Les morts peuvent-ils ressusciter ? N’est-ce pas contraire à notre expérience humaine ? N’est-ce pas même impensable ? Beaucoup en ont la conviction : même des personnes qui croient en Dieu, l’évangile d’aujourd’hui en témoigne! Alors, que voulons-nous dire quand nous parlons de la résurrection des morts, quand nous espérons nous-mêmes être un jour définitivement auprès de Dieu ?

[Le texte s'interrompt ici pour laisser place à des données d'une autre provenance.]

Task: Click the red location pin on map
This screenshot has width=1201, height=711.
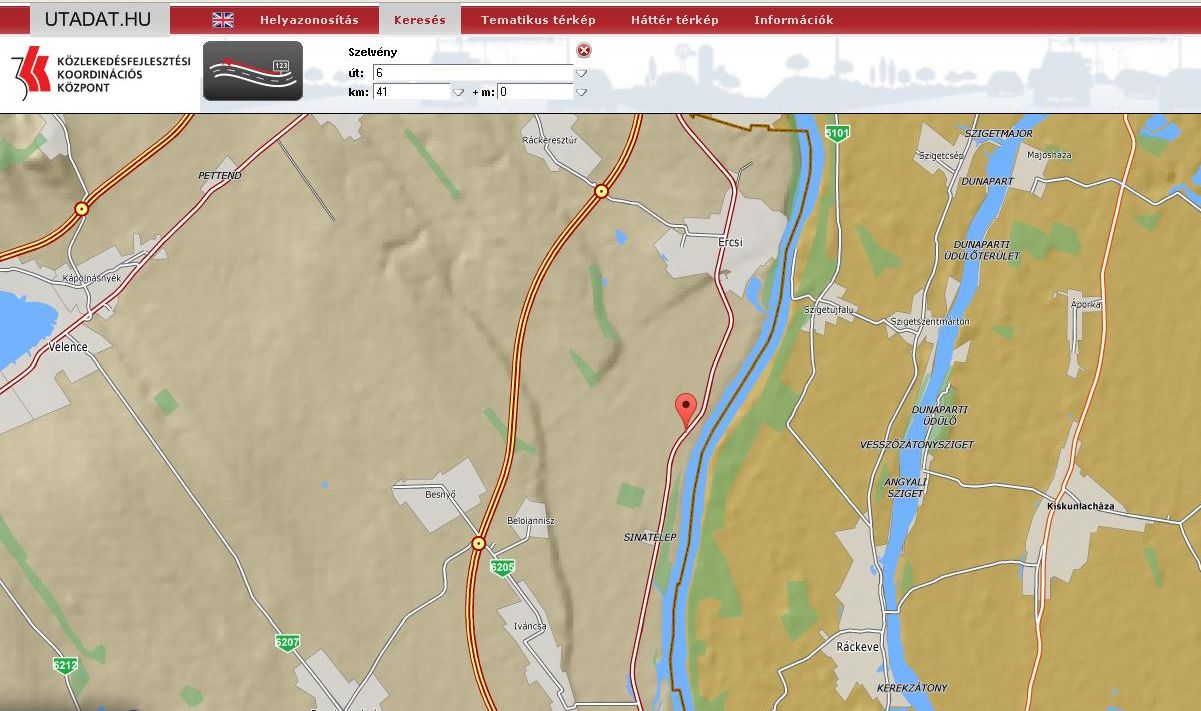Action: pos(686,408)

Dans l’évangile d’aujourd’hui, il est clairement question d’un débat contradictoire entre le puissant groupe des Sadducéens et Jésus. Ceux-ci ne croyaient qu’en ce qui était écrit dans les cinq livres de Moïse. Le reste était refusé ; ainsi, la doctrine de la résurrection des morts, dont il est question dans les textes plus tardifs de l’Ancien Testament. Les sadducéens s’appuyaient sur la prescription du lévirat concernant les mariages, il fallait épouser la veuve de son frère pour lui donner une descendance (en Deutéronome 25). Cette prescription de Moïse n’était donc pas compatible avec une résurrection des morts. Le positionnement des Sadducéens relève d’une fausse conception de la résurrection. Ils ne pouvaient comprendre la résurrection autrement que sous la forme d’une réanimation du corps et d’une continuation de la vie terrestre.

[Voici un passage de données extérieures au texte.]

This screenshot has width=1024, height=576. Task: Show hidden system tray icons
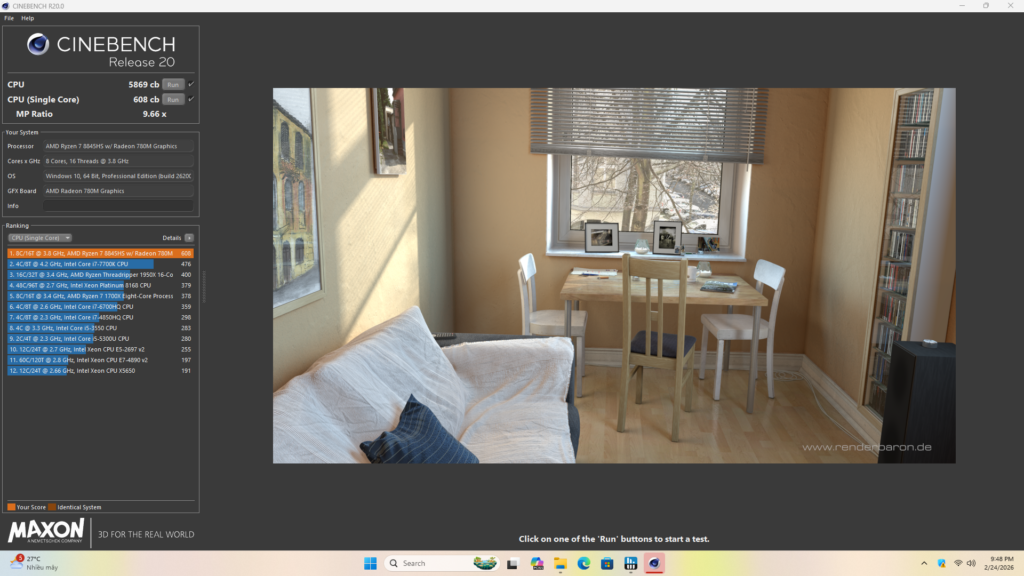(x=923, y=563)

Jésus leur réplique donc : « Vous êtes dans l’erreur, vous méconnaissez l’Écriture et la puissance de Dieu. » (Mc 12,24).
Le mariage ne vaut que pour ce monde-ci. Ceux qui participent à l’autre monde ne peuvent plus mourir, et ils ne se marient pas, parce qu’ils sont devenus semblables aux anges (cf Lc 20,34-36).
La vie des ressuscités sera donc bien différente des représentations qu’en avaient les sadducéens.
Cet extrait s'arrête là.